INSTRUCTIONS TO FOLLOW – Below is a listing. Write out exactly its lines between the one holding "How do I perform: Click the Anexar" and the one holding "Task: Click the 12.500 price axis label", inclusive.
************
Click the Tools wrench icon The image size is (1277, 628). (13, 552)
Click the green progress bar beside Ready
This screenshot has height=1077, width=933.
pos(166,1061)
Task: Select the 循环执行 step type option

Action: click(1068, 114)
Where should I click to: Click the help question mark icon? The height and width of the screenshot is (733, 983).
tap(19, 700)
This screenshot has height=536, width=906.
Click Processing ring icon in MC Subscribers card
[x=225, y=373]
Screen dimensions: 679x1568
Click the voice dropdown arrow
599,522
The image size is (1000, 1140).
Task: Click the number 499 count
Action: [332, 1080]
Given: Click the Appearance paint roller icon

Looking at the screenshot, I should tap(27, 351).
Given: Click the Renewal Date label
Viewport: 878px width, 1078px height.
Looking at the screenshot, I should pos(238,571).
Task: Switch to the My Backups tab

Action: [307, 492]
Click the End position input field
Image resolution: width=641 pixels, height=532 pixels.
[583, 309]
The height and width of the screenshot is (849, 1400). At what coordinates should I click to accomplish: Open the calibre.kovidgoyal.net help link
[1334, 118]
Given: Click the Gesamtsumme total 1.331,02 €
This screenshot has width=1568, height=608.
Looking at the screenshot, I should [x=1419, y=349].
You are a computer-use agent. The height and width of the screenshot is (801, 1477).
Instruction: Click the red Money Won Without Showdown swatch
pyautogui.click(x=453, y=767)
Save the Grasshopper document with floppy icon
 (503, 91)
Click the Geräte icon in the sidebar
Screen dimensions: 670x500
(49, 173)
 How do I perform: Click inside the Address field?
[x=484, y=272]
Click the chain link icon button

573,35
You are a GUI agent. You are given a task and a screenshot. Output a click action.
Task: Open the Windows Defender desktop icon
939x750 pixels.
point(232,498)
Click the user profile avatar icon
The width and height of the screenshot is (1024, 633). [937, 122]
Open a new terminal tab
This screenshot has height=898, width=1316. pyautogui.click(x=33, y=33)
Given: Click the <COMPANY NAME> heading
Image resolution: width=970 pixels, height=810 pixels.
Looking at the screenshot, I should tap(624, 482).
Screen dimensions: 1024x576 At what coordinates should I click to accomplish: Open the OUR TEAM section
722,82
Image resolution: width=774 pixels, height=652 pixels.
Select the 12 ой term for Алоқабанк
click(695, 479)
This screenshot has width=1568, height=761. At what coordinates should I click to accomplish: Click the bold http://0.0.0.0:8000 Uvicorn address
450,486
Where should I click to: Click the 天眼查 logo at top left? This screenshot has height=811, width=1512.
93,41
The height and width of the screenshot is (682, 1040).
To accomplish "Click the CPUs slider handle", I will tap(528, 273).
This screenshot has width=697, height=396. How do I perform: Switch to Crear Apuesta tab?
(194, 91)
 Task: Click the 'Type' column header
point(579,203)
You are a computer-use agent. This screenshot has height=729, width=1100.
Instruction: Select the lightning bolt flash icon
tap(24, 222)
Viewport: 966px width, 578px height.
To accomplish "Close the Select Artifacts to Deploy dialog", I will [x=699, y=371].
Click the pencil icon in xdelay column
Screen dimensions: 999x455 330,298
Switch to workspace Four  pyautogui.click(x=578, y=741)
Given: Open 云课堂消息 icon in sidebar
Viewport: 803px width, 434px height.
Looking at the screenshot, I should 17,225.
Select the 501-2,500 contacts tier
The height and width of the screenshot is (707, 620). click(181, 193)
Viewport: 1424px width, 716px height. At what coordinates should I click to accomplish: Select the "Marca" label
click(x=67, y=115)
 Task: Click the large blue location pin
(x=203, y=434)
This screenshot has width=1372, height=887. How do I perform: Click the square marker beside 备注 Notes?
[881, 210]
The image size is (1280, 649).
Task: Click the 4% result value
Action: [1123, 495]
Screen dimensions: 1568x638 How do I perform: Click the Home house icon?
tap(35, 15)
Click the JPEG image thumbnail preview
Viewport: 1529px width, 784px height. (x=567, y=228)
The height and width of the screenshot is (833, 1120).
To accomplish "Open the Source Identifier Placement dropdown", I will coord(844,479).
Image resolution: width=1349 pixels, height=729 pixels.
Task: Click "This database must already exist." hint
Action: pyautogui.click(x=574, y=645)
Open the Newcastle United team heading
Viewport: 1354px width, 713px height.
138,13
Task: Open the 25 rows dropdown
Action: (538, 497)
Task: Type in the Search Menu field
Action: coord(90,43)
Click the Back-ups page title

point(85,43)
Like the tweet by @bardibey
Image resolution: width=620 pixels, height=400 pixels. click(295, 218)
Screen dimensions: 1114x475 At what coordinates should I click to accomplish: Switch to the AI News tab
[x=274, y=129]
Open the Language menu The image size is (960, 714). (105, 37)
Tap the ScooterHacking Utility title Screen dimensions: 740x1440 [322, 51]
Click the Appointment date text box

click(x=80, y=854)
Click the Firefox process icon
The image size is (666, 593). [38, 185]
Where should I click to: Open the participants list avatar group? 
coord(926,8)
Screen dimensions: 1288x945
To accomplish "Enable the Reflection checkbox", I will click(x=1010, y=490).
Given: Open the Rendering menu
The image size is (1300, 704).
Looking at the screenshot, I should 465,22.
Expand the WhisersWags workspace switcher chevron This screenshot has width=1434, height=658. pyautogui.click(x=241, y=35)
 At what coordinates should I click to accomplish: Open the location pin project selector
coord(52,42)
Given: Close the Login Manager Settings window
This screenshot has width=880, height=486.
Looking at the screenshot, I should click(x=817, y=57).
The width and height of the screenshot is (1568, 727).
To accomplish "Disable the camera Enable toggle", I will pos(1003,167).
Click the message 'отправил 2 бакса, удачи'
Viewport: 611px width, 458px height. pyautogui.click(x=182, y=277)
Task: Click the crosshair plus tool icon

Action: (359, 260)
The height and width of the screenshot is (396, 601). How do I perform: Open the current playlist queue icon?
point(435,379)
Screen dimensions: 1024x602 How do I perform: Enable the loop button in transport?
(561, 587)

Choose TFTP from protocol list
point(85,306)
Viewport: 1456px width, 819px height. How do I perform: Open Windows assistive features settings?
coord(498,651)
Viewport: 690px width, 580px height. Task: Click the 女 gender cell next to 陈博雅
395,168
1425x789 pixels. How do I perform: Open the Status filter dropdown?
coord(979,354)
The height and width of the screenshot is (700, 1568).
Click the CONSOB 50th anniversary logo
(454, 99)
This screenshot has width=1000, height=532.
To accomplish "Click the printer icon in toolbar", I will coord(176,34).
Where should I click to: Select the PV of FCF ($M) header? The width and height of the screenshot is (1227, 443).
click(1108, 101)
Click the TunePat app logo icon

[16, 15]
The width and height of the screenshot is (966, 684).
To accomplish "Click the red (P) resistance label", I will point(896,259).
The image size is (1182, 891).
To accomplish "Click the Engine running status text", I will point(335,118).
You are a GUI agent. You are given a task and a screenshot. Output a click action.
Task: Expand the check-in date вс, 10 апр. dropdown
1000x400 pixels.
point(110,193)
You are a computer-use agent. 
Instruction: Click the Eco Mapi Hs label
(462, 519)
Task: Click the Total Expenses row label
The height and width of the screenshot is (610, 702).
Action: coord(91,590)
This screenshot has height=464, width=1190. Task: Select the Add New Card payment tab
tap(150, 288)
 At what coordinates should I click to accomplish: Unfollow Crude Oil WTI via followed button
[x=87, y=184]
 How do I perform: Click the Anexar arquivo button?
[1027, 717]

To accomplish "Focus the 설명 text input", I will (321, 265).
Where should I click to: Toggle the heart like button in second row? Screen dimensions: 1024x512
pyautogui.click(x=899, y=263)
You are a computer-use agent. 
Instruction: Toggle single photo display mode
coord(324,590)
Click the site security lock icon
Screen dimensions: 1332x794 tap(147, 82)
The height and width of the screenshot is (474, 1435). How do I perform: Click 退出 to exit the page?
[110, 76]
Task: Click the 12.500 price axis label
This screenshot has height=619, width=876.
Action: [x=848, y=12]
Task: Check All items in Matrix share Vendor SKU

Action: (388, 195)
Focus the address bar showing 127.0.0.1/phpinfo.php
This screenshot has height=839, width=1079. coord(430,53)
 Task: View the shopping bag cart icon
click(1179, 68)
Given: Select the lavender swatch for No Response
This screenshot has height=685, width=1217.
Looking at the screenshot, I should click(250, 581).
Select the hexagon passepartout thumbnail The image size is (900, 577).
************
EXERCISE OUTPUT –
 How do I perform: Click the Anexar arquivo button?
[1027, 717]

To accomplish "Focus the 설명 text input", I will (321, 265).
Where should I click to: Toggle the heart like button in second row? Screen dimensions: 1024x512
pyautogui.click(x=899, y=263)
You are a computer-use agent. 
Instruction: Toggle single photo display mode
coord(324,590)
Click the site security lock icon
Screen dimensions: 1332x794 tap(147, 82)
The height and width of the screenshot is (474, 1435). How do I perform: Click 退出 to exit the page?
[110, 76]
Task: Click the 12.500 price axis label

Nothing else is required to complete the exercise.